Higher Education Accountability for Student Learing

Title: Higher Education Accountability for Student Learning

Author/Publisher: National Governor's Association (NGA)

Bibliographic Reference:

URL: http://www.nga.org/Files/pdf/0702HIGHERED.PDF


Each year, states spend collectively more than $70 billion to support higher education, but governors and the public do not have accessible, useful information about what students learn as a result of their time in college. Without reliable information about postsecondary learning outcomes, policymakers can not determine which investments or strategies are most cost-effective, and students, families, and employers do not have information that can improve their decisions about the quality of different providers of higher education.
Governors can help restrain college costs—while extending a quality postsecondary education to a larger segment of the population—by insisting that student learning outcomes become an integral part of state higher education accountability systems. Governors can help build accountability systems that distinguish between state-level and institutional standards and assessments, while providing support for each. State-level accountability systems need to focus on aggregate statewide objectives for postsecondary education, whereas institutional systems can reflect institution-specific priorities. Specifically, governors can:
• Call for the development of minimum general educational learning outcomes for undergraduates educated at a public college or university, and require assessment of these outcomes.
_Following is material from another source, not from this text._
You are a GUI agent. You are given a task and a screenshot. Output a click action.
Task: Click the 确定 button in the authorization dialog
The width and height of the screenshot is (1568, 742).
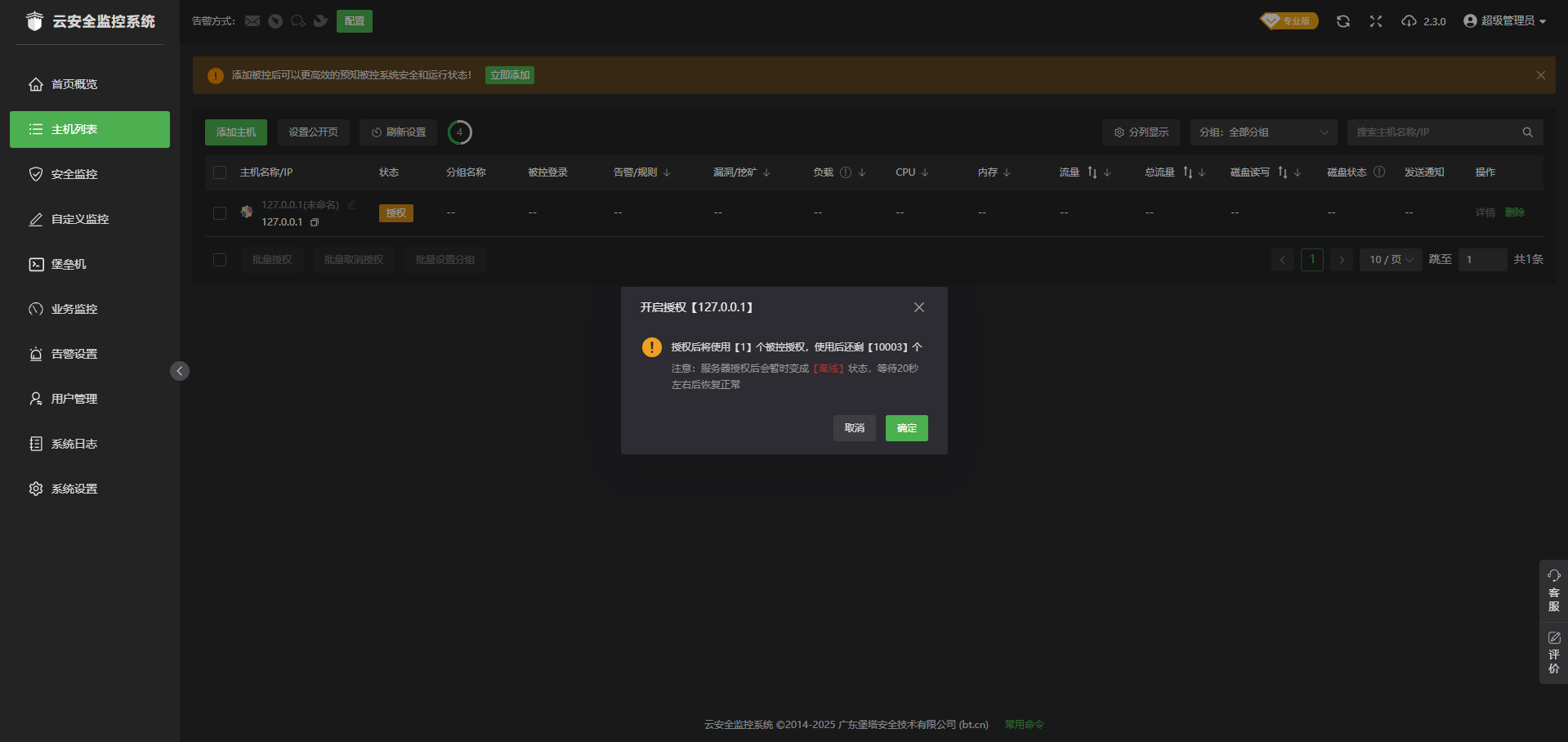[906, 427]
There is already a good deal of consensus among institutions about these goals; gubernatorial involvement can help elevate this consensus into a stronger tool for public accountability and enhanced institutional performance. These learning objectives may be stated as a set of common undergraduate competencies that all students must demonstrate, such as strong analytical, communication, quantitative, and information skills.
• Require student competencies to be assessed and publicly reported through appropriate metrics, such as a combination of statewide sampling and institutional assessments.